Segment Open

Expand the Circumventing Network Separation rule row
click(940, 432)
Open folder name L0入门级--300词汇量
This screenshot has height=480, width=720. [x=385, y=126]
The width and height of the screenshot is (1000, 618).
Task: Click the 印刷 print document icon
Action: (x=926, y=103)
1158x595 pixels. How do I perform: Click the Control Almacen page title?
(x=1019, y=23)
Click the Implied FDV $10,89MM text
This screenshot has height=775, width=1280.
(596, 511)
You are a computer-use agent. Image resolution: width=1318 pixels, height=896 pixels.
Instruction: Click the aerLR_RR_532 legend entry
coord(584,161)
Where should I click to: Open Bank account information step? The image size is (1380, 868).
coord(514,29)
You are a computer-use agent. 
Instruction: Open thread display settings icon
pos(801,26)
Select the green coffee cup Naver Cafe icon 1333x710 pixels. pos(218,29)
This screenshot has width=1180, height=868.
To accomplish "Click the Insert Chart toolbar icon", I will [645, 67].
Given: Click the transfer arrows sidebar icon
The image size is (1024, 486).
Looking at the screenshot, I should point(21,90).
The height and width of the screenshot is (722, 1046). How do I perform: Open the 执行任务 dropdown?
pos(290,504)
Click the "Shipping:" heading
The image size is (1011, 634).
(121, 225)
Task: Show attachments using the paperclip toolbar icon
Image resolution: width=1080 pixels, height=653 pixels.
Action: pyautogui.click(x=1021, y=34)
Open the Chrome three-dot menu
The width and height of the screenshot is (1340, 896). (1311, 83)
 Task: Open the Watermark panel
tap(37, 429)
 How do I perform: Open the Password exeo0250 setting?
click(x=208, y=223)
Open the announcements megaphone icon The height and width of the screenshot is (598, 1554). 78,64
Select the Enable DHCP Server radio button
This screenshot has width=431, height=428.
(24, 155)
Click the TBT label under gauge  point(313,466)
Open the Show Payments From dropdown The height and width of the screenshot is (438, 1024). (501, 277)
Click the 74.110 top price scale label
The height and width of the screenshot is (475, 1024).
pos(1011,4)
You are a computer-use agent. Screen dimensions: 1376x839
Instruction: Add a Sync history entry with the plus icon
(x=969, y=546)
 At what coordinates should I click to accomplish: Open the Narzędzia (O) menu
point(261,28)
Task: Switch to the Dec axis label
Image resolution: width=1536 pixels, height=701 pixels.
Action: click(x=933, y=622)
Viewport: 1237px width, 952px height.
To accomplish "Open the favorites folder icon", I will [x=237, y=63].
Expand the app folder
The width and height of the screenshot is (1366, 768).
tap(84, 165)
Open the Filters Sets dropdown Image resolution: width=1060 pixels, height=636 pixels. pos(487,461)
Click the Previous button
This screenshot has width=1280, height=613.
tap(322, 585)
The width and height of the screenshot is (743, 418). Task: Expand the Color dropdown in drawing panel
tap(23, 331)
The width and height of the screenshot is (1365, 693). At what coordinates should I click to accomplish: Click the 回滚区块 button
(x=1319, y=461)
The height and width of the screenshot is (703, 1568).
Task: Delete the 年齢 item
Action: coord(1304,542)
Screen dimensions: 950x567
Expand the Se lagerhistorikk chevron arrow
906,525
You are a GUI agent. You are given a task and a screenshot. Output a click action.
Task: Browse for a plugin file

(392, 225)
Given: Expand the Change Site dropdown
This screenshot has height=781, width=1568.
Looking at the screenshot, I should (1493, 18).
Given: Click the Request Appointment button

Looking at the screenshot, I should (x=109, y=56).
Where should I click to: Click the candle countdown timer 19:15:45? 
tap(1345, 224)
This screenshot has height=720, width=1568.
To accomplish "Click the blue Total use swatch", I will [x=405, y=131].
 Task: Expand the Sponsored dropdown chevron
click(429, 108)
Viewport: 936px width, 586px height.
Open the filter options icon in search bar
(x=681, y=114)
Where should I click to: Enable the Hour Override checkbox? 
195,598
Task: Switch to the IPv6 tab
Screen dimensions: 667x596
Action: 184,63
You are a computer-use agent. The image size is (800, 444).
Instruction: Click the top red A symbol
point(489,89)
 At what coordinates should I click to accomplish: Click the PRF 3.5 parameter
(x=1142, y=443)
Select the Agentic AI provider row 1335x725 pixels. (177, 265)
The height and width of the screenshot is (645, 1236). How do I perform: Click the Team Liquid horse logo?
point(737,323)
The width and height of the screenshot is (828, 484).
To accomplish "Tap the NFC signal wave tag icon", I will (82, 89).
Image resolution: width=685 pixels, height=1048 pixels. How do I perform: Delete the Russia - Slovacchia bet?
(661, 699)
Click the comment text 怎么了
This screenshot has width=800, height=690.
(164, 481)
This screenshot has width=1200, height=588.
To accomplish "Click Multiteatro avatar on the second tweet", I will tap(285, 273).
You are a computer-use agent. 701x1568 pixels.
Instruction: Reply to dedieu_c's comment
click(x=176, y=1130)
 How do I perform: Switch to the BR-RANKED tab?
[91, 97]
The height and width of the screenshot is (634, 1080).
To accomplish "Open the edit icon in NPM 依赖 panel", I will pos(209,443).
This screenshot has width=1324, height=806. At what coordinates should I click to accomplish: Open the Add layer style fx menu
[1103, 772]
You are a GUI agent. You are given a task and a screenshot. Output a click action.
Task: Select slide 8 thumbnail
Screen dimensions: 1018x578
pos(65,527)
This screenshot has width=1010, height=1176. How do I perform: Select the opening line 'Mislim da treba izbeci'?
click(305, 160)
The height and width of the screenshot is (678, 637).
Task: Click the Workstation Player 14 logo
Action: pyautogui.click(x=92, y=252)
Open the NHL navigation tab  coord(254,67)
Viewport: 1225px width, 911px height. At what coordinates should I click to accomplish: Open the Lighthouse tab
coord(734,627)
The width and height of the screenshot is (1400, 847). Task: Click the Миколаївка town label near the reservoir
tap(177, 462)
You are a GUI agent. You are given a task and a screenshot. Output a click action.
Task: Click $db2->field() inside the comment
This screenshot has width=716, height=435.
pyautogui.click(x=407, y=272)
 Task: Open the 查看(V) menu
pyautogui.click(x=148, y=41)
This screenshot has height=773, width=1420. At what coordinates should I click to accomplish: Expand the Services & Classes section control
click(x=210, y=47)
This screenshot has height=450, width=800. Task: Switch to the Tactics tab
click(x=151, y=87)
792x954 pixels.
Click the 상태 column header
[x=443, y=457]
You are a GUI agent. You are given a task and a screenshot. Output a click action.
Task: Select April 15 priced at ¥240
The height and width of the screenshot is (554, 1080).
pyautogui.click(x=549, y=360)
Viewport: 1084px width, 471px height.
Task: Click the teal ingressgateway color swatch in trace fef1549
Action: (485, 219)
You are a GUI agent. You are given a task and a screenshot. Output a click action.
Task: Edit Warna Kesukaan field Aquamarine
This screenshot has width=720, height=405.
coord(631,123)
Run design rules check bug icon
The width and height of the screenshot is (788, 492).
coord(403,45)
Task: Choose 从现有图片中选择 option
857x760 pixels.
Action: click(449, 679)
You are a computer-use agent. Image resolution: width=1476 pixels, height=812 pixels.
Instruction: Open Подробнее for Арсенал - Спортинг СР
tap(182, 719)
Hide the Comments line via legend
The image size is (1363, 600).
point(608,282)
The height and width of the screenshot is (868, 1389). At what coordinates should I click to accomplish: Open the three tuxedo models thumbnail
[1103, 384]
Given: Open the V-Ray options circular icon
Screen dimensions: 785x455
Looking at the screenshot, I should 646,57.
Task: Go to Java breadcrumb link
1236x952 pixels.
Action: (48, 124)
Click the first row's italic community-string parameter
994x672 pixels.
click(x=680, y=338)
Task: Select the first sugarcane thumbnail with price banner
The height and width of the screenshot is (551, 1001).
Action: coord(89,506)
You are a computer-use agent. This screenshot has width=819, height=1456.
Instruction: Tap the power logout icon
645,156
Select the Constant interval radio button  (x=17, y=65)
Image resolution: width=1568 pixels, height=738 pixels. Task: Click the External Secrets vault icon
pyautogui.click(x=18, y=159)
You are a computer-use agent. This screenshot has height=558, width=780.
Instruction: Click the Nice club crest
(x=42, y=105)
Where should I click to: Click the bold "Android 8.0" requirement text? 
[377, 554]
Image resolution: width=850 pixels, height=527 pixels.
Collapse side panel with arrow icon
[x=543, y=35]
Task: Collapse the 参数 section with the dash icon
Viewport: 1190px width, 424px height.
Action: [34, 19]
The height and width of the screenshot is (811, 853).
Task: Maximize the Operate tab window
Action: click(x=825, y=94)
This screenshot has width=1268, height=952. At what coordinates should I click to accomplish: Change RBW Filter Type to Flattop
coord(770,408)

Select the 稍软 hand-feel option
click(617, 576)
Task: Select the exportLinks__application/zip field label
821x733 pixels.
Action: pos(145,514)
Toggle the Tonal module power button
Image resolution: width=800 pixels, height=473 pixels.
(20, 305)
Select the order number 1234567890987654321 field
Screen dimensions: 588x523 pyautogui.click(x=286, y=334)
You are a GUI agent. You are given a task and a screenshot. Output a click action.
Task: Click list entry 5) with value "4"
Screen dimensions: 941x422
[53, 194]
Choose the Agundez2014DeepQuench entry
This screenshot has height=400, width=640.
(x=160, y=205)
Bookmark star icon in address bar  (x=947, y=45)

Segment Closed

- _Exercise description_: Read the lines above. Gather those in which the string "toolbar" is found.

- _Expected answer_:
To accomplish "Click the Insert Chart toolbar icon", I will [645, 67].
Task: Show attachments using the paperclip toolbar icon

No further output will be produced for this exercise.